======== THE DATA

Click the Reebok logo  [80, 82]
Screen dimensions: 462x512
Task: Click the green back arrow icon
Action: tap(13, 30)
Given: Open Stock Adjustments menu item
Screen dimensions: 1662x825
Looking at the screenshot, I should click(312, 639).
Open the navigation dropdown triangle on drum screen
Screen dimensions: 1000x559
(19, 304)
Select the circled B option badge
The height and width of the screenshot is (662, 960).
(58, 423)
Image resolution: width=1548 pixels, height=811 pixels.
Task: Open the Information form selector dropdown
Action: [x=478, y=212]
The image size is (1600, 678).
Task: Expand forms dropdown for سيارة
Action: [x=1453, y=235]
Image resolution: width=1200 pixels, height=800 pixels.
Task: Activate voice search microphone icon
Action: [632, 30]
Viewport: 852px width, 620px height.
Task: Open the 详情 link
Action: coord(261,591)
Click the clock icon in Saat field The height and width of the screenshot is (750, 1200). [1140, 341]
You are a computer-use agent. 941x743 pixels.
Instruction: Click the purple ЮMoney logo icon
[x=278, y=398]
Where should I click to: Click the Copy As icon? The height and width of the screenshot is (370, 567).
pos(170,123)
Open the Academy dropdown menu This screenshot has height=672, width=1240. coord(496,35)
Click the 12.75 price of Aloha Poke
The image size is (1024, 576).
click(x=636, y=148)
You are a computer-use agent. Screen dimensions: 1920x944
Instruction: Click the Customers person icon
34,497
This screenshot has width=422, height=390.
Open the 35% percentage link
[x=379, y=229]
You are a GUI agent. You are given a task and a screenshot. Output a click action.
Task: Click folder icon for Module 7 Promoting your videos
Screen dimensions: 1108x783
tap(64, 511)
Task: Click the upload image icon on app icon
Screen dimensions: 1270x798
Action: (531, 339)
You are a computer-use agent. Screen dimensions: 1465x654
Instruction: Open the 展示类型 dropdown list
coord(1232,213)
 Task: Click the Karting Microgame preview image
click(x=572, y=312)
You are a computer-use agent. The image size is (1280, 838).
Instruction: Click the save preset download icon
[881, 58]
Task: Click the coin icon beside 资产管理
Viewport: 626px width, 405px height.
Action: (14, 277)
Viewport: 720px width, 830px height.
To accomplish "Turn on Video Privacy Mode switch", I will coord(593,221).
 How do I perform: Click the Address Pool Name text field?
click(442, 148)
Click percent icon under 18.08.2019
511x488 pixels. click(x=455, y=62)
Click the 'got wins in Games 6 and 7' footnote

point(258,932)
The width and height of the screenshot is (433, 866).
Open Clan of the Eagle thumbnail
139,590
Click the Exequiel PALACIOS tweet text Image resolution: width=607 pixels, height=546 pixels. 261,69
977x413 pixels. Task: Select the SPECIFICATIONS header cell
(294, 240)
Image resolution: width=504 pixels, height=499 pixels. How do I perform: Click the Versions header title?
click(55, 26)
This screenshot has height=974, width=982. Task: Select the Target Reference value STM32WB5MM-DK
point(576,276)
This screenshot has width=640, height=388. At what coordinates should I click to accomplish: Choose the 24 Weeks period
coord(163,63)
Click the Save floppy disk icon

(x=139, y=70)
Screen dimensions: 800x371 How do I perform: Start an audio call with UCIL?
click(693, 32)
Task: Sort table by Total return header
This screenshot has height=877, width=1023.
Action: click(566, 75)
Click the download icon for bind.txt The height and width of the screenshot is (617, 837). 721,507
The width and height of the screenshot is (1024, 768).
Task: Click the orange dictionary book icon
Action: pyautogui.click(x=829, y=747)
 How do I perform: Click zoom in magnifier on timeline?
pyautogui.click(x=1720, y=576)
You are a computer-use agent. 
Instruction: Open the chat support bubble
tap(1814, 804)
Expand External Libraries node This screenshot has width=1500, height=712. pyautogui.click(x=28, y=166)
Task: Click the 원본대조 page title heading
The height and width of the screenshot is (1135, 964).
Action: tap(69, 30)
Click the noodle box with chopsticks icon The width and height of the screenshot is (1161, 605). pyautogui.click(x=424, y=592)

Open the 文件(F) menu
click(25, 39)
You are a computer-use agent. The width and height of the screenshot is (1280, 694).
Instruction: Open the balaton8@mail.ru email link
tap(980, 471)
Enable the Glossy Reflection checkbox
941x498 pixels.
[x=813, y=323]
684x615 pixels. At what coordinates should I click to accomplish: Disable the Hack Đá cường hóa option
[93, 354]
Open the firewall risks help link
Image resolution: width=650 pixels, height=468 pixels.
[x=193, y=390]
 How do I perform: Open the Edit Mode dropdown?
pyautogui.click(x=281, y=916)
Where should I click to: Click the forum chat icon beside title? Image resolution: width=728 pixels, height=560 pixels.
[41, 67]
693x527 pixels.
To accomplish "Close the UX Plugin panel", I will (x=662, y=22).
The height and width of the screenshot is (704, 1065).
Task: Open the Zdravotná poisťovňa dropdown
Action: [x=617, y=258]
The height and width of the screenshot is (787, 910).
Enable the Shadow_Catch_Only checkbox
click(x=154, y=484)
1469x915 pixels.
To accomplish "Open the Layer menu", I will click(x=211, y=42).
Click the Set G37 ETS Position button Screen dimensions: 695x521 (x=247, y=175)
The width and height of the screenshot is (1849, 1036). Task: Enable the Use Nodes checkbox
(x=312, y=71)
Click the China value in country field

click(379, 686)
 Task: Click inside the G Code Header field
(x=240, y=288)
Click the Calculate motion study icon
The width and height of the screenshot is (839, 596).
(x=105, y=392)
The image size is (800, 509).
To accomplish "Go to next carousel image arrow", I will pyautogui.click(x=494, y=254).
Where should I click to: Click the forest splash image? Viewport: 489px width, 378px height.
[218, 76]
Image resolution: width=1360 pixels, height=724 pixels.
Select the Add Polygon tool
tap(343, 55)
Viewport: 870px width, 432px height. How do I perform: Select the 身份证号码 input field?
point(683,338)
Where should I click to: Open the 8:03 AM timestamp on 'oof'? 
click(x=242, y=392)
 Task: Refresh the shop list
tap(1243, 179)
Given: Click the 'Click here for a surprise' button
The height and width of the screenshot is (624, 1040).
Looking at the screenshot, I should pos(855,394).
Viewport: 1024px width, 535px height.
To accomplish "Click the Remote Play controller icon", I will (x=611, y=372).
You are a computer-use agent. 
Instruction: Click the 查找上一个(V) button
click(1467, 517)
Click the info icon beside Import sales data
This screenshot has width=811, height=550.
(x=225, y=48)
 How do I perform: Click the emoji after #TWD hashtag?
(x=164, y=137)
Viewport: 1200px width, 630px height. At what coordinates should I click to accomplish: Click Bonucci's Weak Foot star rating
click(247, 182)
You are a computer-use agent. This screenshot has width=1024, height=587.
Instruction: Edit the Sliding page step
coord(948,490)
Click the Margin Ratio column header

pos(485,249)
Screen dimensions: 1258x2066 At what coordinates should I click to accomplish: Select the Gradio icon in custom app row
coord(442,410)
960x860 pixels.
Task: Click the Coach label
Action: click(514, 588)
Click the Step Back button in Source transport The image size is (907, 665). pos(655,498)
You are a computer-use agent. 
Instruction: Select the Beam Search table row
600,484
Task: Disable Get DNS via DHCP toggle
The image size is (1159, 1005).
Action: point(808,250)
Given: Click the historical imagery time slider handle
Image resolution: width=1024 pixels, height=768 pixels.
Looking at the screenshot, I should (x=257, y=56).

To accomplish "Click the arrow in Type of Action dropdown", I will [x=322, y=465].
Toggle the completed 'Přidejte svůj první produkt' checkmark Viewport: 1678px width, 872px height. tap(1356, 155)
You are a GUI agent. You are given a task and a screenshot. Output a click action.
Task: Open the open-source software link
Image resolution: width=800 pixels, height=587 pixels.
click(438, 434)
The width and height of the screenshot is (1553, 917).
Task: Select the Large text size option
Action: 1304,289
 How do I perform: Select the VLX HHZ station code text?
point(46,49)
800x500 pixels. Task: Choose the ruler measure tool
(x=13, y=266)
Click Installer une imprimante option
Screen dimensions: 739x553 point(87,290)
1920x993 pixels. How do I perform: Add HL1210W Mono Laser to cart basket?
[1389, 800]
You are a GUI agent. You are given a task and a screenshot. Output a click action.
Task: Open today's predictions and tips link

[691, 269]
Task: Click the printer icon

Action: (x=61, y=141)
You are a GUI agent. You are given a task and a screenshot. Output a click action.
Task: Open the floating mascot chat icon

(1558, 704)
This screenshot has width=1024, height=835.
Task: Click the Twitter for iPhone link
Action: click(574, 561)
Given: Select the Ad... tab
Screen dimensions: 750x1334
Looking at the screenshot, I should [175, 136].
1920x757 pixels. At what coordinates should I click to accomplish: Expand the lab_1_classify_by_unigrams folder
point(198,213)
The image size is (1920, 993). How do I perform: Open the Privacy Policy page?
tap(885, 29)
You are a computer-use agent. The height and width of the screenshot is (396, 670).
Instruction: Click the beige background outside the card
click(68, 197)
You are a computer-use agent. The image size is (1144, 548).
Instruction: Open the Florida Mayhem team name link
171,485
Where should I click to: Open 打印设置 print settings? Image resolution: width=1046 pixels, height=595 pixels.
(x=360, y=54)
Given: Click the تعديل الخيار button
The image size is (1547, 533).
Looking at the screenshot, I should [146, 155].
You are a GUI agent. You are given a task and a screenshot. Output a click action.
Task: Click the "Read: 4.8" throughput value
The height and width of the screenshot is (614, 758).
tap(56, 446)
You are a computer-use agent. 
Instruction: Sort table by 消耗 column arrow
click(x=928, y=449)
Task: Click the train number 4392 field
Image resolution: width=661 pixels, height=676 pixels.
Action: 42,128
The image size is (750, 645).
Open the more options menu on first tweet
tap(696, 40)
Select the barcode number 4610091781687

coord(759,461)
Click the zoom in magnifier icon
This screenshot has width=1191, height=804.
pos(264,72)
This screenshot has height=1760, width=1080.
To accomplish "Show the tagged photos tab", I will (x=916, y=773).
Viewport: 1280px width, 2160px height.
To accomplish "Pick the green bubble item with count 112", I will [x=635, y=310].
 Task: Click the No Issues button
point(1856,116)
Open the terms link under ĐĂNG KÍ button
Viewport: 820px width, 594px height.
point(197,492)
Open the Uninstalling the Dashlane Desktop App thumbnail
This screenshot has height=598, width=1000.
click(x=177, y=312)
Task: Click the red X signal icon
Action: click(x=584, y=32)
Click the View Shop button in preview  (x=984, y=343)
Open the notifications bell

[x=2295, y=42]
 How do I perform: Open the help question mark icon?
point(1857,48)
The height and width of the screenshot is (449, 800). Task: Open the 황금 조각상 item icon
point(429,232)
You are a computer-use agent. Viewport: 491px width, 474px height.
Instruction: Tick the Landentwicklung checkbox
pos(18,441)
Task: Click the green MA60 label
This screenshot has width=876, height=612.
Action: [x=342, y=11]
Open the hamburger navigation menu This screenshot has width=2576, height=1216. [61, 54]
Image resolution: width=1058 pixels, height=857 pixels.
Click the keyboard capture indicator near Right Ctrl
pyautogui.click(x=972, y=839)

================

THE TASK: Give back, unchanged, the line containing "Open the hamburger" and each line that comes after it in the entries above, ending with the last.

OUTPUT FOR THIS EXERCISE:
Open the hamburger navigation menu This screenshot has width=2576, height=1216. [61, 54]
Image resolution: width=1058 pixels, height=857 pixels.
Click the keyboard capture indicator near Right Ctrl
pyautogui.click(x=972, y=839)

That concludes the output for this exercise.